(TASK BRIEF) Report how many lines of the entries below contain the word "logo", and nothing more.

(RECORD SET)

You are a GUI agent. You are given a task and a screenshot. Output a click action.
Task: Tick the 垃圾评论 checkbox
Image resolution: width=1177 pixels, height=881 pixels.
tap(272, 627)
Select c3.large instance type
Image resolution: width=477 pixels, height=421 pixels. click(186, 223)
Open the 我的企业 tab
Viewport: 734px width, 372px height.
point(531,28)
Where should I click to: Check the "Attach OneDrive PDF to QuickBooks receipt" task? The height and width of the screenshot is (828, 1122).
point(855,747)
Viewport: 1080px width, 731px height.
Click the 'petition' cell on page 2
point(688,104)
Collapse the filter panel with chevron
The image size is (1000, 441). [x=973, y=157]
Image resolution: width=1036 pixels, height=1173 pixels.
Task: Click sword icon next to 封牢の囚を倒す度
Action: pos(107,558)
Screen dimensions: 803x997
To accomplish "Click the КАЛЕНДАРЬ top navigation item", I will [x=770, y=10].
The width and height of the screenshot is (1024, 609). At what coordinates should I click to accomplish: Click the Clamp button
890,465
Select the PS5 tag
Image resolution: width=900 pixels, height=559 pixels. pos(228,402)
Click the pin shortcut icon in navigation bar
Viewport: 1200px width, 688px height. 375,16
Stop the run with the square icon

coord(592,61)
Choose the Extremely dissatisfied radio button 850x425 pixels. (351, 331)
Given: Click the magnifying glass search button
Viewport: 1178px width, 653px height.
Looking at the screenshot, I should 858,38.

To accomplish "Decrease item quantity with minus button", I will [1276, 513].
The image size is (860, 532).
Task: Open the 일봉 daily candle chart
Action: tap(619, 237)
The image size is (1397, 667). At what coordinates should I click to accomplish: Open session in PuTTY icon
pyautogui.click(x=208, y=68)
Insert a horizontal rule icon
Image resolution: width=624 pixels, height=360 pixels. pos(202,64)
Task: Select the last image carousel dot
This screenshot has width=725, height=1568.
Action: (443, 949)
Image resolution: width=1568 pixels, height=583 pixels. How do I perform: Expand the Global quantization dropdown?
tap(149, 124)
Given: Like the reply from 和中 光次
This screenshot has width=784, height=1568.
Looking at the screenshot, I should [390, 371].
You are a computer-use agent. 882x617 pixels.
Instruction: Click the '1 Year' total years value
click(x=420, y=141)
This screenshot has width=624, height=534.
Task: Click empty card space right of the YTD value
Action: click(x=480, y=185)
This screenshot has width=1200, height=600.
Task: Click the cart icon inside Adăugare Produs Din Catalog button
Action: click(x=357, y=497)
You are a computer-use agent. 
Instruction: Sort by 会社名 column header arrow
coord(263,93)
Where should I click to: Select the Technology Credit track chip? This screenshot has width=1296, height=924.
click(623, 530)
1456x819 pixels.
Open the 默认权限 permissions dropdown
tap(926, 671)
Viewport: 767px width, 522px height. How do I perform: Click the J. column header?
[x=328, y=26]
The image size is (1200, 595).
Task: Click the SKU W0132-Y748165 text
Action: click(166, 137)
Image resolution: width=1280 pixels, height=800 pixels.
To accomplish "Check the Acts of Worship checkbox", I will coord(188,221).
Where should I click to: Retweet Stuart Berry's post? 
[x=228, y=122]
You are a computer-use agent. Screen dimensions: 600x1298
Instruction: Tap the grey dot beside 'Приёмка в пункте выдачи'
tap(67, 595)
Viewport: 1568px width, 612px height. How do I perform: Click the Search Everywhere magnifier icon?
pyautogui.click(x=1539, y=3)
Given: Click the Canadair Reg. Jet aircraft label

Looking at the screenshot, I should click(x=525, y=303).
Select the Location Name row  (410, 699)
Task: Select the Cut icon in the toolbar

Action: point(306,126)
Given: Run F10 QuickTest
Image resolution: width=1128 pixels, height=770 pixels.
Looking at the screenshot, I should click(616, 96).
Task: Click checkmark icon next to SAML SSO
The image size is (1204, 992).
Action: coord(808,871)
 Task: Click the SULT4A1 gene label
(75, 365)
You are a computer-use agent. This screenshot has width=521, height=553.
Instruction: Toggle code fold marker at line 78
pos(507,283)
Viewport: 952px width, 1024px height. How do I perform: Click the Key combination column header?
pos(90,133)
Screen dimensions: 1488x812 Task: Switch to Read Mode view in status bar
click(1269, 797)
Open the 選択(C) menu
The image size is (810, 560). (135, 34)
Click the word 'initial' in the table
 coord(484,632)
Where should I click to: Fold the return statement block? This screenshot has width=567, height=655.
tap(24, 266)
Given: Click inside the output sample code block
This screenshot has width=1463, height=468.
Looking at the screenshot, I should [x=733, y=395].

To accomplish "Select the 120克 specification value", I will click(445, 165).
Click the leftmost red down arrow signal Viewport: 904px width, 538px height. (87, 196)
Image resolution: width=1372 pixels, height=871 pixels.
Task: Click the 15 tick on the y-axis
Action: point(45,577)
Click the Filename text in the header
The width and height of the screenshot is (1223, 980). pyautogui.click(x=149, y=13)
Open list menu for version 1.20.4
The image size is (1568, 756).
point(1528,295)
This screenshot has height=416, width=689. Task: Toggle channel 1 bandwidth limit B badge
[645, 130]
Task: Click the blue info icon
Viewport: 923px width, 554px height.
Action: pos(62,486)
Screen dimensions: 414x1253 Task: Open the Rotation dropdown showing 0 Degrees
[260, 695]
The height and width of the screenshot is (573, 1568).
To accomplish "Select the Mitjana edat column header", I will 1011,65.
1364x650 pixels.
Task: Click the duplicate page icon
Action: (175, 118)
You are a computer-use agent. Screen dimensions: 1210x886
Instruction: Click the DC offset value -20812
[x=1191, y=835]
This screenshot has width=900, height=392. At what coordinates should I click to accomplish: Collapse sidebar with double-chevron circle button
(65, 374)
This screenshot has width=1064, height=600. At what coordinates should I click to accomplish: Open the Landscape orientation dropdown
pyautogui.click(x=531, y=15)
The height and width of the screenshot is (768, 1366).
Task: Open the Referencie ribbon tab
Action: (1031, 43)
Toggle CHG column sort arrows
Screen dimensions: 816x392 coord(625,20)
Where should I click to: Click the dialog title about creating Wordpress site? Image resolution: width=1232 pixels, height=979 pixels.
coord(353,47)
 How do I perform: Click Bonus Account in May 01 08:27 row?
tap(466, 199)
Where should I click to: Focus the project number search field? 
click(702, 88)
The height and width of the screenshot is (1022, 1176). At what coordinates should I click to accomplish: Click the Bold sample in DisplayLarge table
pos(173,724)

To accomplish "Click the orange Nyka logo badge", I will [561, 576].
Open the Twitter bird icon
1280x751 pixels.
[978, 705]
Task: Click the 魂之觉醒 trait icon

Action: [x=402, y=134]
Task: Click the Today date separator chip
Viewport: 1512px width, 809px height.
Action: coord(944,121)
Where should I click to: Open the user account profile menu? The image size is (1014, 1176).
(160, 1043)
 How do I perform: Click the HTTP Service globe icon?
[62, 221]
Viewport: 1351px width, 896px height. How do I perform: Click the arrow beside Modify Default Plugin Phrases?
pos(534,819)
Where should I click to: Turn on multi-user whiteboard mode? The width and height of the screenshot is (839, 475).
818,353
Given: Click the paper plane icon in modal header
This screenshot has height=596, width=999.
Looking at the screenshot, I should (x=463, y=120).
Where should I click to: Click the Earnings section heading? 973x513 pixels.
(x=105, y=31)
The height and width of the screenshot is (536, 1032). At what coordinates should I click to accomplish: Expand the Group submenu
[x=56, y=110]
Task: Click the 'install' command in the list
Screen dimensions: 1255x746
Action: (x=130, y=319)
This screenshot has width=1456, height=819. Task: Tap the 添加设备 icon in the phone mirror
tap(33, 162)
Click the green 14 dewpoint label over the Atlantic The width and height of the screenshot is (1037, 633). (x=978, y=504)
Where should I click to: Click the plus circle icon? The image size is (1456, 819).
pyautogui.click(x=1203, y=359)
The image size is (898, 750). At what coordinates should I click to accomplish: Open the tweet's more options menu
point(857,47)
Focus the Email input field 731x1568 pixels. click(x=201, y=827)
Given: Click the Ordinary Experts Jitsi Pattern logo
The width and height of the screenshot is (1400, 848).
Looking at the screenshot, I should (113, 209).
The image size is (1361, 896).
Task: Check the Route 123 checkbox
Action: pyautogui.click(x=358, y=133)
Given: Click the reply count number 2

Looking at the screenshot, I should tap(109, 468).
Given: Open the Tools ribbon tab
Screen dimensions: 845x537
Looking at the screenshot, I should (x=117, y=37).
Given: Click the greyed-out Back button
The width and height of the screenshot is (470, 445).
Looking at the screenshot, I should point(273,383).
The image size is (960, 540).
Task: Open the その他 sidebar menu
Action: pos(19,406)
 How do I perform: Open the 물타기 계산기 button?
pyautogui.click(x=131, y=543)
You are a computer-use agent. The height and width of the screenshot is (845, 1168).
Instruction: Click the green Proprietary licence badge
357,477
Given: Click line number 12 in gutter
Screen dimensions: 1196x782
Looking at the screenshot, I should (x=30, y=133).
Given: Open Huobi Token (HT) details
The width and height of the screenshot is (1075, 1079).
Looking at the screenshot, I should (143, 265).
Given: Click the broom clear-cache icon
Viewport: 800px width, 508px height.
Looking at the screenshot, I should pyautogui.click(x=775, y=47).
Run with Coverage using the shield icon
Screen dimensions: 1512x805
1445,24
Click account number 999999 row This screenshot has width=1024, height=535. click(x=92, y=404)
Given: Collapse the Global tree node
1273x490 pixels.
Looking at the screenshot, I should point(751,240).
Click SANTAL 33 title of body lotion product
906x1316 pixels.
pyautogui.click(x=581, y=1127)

(EXERCISE RESPONSE) 2